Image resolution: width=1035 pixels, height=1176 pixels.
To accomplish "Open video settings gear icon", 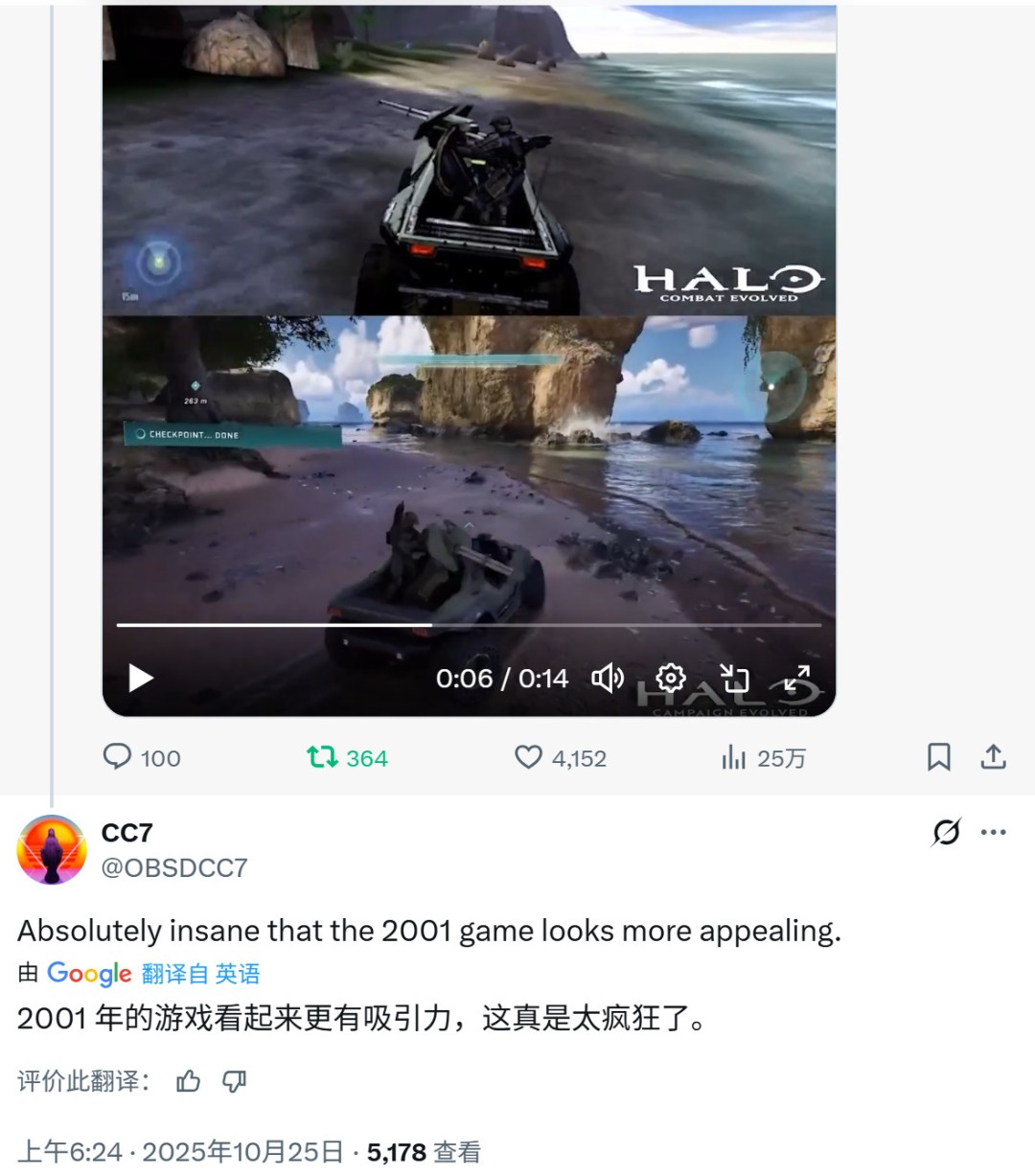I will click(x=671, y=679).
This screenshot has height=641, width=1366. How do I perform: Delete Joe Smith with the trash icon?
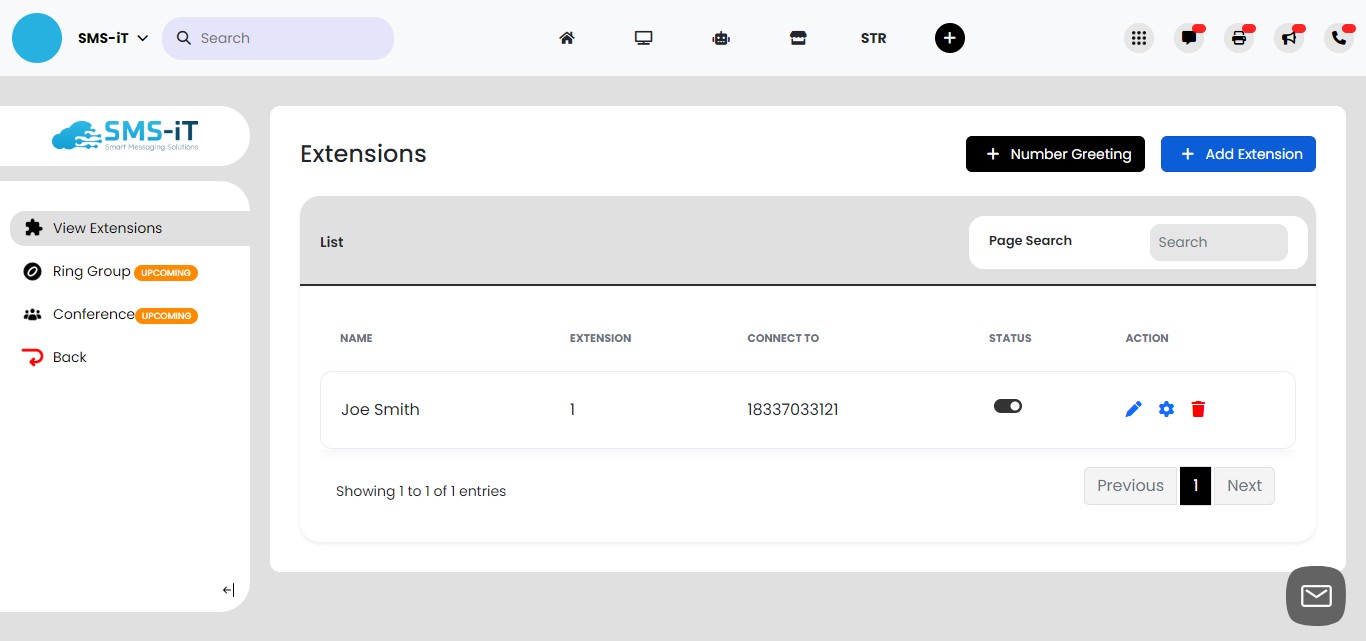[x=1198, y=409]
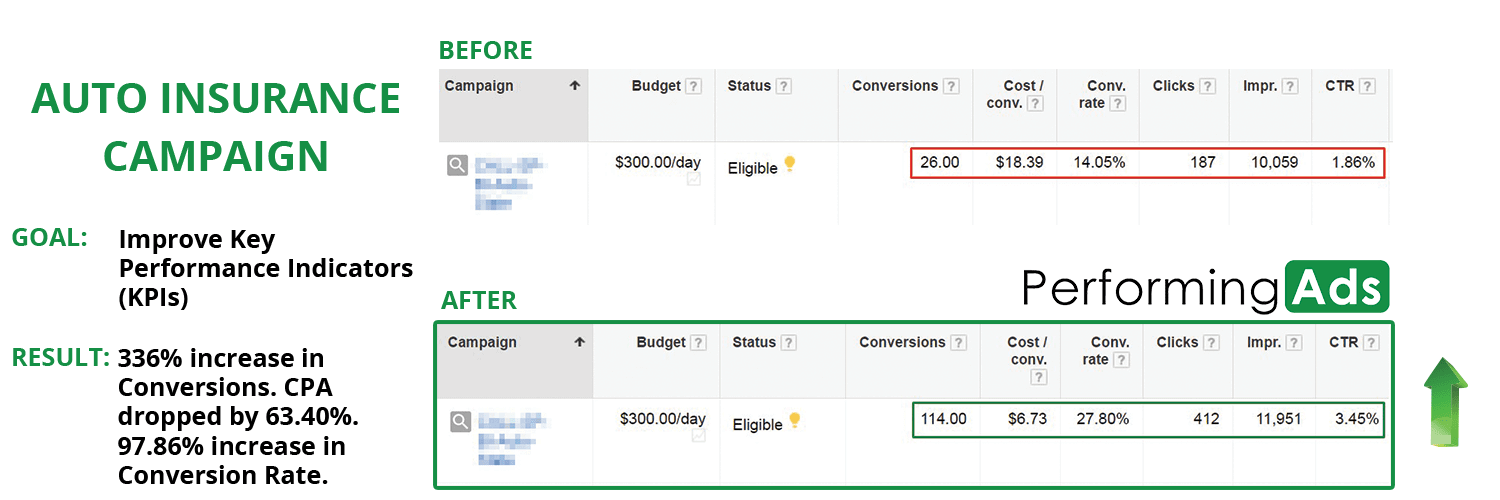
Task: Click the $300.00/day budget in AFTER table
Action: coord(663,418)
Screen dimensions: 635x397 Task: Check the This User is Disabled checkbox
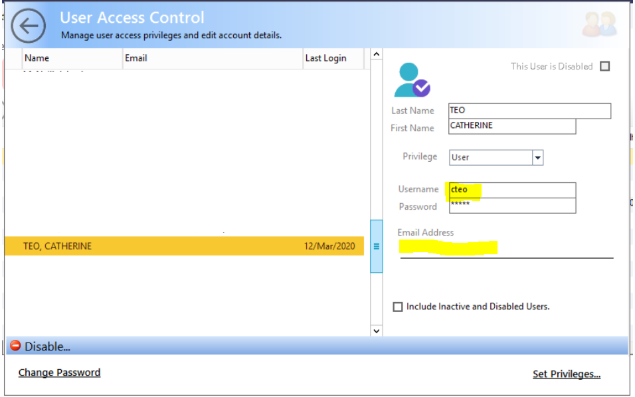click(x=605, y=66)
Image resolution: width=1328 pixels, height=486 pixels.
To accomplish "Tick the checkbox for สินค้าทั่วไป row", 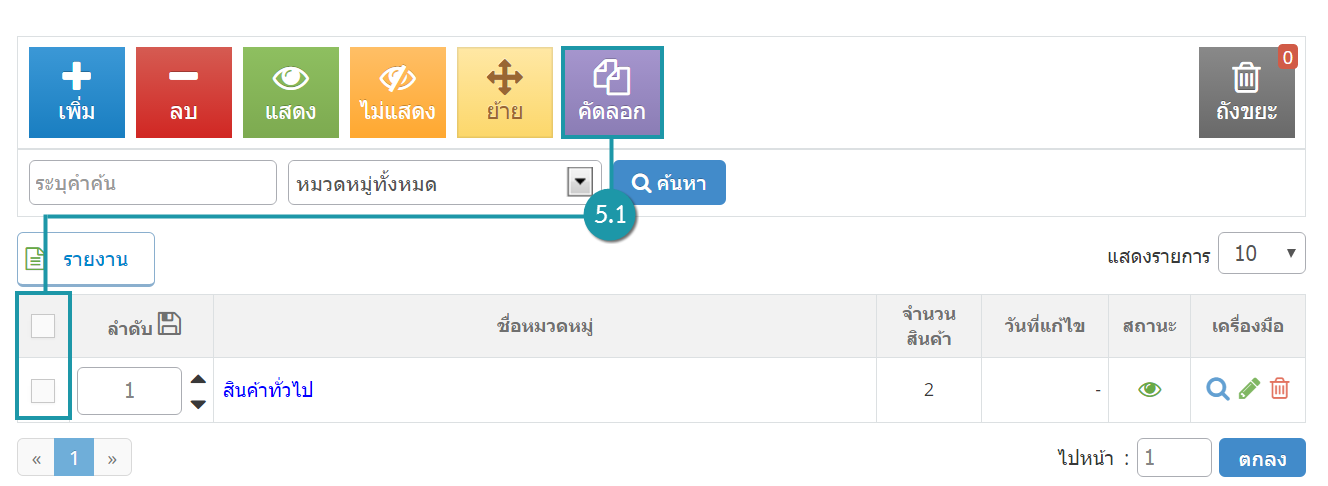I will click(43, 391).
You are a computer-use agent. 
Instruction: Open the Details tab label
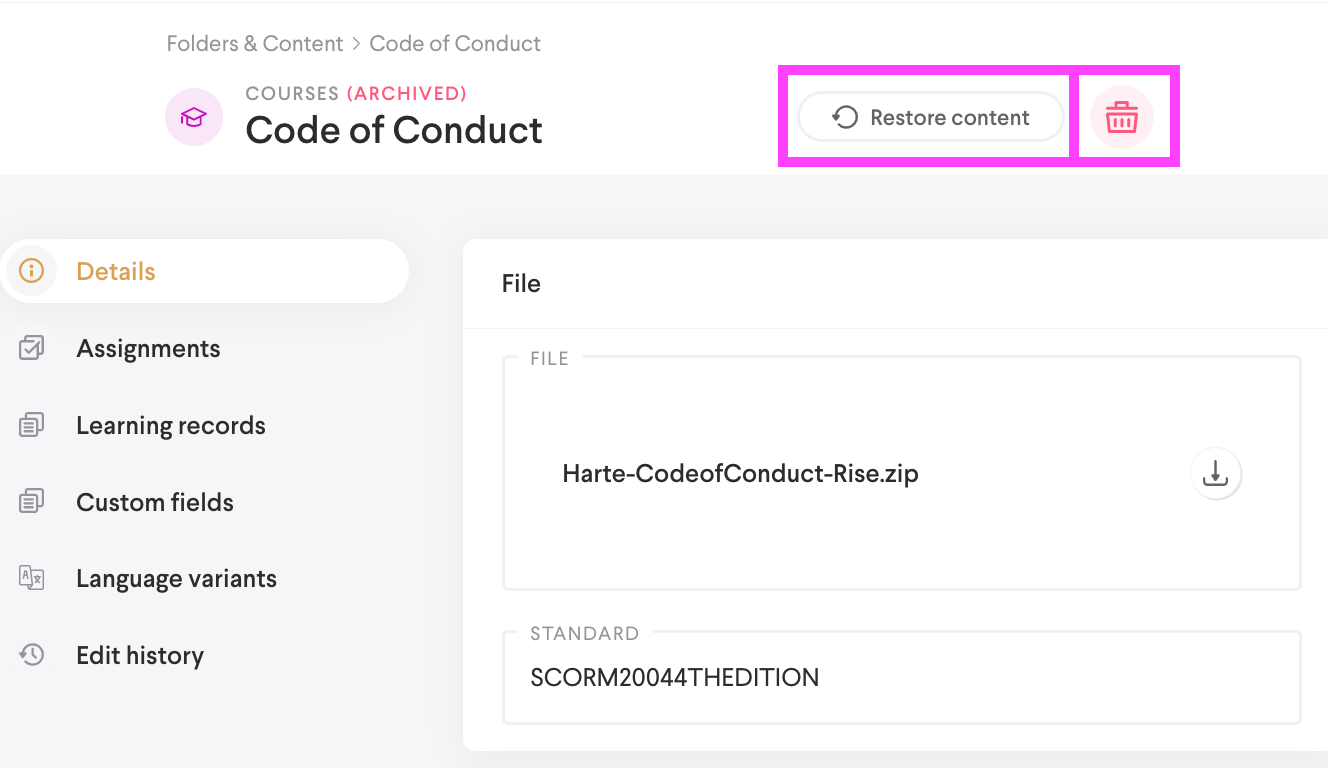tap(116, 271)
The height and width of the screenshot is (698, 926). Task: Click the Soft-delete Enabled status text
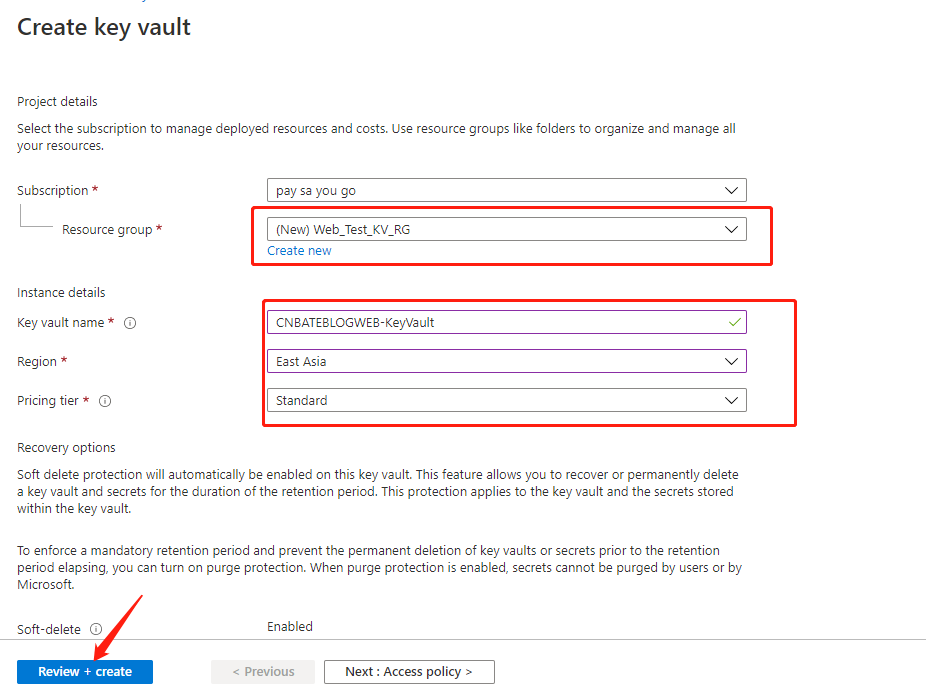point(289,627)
* * *
Challenge | Express the stretch of the listing from the line containing "You are a computer-use agent." through the end of the listing as a two-column CSV with the headers instruction and action. Give one row per entry, with its text and its answer each in a single quoted field, line breaks replaced by spaces, and the pictures omitted.

Reply |
instruction,action
"You are a computer-use agent. Instruction: Open the Details tab label","tap(116, 271)"
"The height and width of the screenshot is (698, 926). Task: Click the Soft-delete Enabled status text","point(289,627)"